Agreed about Jessica Henwick, she was the best thing in the show and probably could have carried it without Jones being involved at all (which does suggest those race critics might have a point). Finn Jones was just a terrible casting choice, they really should have got an actor with a martial arts background and who could actually carry off the concept of a trained fighter trying to 'find himself' (unfortunately the only modern martial arts actor I can think of is Jon Foo, who might be too old for the role)

Other Points:
Absolutely agreed about the missed oppurtunity to explore Kun Lun - that should have been the heart of the movie, not Wall Street lawyers
I think the Femme Fatale was supposed to be a Bride of Nine Spiders homage (?)


----------



## billd91 (Mar 28, 2017)

Kramodlog said:


> Not casting Asians in TV roles is a good thing now. Hum.

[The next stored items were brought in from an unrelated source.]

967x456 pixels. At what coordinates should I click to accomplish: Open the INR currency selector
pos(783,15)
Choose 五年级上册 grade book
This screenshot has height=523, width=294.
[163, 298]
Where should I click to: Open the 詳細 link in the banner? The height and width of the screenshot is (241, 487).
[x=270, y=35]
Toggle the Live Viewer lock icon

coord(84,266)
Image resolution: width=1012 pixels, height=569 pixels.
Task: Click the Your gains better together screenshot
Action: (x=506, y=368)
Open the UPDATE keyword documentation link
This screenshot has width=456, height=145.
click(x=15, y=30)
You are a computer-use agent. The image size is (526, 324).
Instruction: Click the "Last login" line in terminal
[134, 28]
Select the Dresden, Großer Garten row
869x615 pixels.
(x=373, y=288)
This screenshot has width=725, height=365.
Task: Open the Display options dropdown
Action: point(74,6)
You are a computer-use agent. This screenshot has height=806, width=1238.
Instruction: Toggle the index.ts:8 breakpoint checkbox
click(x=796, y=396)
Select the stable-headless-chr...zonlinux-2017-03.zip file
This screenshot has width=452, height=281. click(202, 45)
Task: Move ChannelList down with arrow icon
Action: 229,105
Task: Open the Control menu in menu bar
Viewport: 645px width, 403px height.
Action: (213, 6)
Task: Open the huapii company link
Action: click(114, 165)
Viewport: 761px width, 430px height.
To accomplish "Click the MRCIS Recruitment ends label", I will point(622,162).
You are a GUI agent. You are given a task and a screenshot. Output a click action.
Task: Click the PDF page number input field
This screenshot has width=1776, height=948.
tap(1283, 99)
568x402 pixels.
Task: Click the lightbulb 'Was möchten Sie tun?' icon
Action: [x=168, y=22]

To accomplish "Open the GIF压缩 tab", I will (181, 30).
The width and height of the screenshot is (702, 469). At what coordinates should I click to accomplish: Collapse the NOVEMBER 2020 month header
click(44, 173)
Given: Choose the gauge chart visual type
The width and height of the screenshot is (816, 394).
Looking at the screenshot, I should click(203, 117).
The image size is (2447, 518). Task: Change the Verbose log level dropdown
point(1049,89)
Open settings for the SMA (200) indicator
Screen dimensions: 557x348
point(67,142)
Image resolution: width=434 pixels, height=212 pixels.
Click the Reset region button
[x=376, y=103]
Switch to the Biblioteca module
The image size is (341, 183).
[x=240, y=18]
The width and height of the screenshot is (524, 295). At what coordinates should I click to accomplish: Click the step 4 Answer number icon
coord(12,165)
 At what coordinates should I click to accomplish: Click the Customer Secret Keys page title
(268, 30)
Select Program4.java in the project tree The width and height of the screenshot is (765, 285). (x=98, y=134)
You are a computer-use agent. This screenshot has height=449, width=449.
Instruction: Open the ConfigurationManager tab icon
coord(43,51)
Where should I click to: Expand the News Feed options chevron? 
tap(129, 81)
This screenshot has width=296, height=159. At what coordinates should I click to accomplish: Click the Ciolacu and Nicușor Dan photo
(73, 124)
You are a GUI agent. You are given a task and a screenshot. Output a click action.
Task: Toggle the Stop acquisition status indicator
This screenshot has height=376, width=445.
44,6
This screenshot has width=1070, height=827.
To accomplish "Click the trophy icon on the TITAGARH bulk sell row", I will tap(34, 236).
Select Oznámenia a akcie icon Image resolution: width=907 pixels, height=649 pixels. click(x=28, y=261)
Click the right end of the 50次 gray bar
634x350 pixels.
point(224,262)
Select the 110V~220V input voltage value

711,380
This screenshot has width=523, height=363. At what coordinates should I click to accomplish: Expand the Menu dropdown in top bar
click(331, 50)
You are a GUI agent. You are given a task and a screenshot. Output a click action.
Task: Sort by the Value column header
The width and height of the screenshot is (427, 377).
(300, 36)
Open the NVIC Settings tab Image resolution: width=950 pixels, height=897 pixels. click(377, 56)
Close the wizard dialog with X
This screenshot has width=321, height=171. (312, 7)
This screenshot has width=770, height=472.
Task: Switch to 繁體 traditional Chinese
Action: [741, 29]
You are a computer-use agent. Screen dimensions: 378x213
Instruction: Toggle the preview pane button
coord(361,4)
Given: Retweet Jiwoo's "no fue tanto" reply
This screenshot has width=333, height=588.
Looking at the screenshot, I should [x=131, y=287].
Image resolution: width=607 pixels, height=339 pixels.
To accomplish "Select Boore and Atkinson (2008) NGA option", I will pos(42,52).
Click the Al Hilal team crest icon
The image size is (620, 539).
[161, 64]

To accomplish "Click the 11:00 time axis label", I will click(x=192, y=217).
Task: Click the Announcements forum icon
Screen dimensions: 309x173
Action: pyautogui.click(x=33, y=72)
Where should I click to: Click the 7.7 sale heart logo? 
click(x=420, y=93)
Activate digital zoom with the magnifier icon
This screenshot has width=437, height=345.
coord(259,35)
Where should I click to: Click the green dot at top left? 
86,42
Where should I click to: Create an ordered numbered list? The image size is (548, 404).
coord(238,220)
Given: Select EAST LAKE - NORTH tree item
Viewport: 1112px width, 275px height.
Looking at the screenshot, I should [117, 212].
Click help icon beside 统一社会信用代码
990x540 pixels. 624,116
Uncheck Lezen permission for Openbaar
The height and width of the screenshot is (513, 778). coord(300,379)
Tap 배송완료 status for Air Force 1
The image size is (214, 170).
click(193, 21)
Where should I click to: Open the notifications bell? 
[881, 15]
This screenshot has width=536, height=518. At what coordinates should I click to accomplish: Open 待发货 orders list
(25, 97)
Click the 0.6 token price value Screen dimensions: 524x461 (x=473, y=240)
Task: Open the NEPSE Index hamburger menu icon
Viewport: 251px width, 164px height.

No, that's not it from my perspective. The cry for Iron Fist to be Asian was a bad idea from the outset since while it would add a leading Asian actor (something Marvel has been doing in Agents of SHIELD) to a media when there aren't enough, it would have confined him to the too-frequent stereotype of "martial artist Asian". I hardly see that as a forward step. I think it would be a better investment in time to advocate for non-stereotypical parts rather than complain about lack of stereotypical ones.


----------



## billd91 (Mar 28, 2017)

Tonguez said:


> Other Points:
> Absolutely agreed about the missed oppurtunity to explore Kun Lun - that should have been the heart of the movie, not Wall Street lawyers




Totally disagree. Returning to New York and having to deal with the Meachums is too core to the character of Iron Fist to avoid. It's one of the elements that keeps this story different from most other martial arts stories - or other superhero stories for that matter.


----------



## Quickleaf (Mar 28, 2017)

Tonguez said:


> hmm thats an interesting perspective and while the concept of a universal "Everybody is kung-fu fighting!" vibe might work, it does have the stink of 'white privilege' about it.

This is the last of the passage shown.